CASA WABI FOUNDATION: TADAO ANDO, ÁLVARO SIZA, AND KENGO KUMA IN MEXICO
Keywords:
Casa Wabi Foundation, Regionalism, Cultural hybridismAbstract
This paper presents an approach about the consideration of local in contemporary architectural practice, drawing on the encounter of Tadao Ando, Álvaro Siza and Kengo Kuma around the projects for the main building and two pavilions of the Casa Wabi Foundation, located in Oaxaca, Mexico. The Foundation was created in 2014 by Mexican artist Bosco Sodi with the aim of promoting the integration of artists and local communities through social programs of stimulus to the arts.

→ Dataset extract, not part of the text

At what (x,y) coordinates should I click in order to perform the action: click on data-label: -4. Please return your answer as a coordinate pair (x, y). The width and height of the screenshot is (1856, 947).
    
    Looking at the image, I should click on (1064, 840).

Considering the theme of valorizing diversity and local cultures in Latin America, as well as the impacts of the dynamics of globalization on contemporary architectural production, the aim of this paper is to analyze the projects resulting from the relationship of Oaxaca region’s specificities with the individual languages of these foreign architects. This study is permeated with debates on the regional by Kenneth Frampton in the 1980s and Marina Waisman in the 1990s, and the recognition of theoretical-critical debates on processes of cultural exchanges and hybridization in contemporary practice, by authors like Néstor García Canclini.